Principal Components of the Protein Dynamical Transition

Proteins exhibit a solvent-driven dynamical transition at 180–220 K, manifested by nonlinearity in the temperature dependence of the average mean-square displacement. Here, molecular dynamics simulations of hydrated myoglobin show that the onset of the transition at $\sim 180\mathrm{K}$ is characterized by the appearance of a single double-well principal component mode involving a global motion of two groups of helices. As the temperature is raised a few more quasiharmonic and multiminimum components successively appear.

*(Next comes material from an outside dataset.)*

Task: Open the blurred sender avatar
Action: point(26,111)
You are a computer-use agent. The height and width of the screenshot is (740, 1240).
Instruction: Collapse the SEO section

The results indicate an underlying simplicity in the protein dynamical transition.

Figure 1

Anharmonicity factor, $\rho$, for the first 20 principal component modes. For each principal component the temperature at which $\rho =2$ is reached is indicated with a black bar.

Figure 2

Standard deviation, $\sigma$, of the Gaussian fit to the probability distribution of the first 20 principal component modes. For each principal component the temperature is indicated at which $\sigma =1$ is reached. The error was defined as ${\sigma }^2=1000\overline{[P(q)-G(q){]}^2}$, taken over 3 standard deviations of the probability distribution, where $G(q)$ is the Gaussian fit.

Figure 3

Decomposition of the mass-weighted protein, $⟨u^2⟩$, into contributions arising from the harmonic, quasiharmonic, or multiminimum classes of principal component. Vertical arrows indicate the number of multiminimum modes, and italics the number of quasiharmonic modes at certain temperatures. The $⟨u^2⟩$ calculated at 300 K from the normal mode analysis using the same model system and potential function is indicated, the value of this concurs with that calculated from the “harmonic” principal component modes.

Figure 4

Free energy profiles of (a) the 1st-, (b) the 2nd-, and (c) the 5th-lowest principal component modes.

Figure 5

(a),(b) Motion of myoglobin along the first principal mode calculated at 200 K. The structures of myoglobin are shown in the two minima (black and white) of the mode. The helices are represented as cylinders. For ease of viewing the amplitude of the motion is multiplied by a factor of 6. (a) also shows the sidechain of ASP126.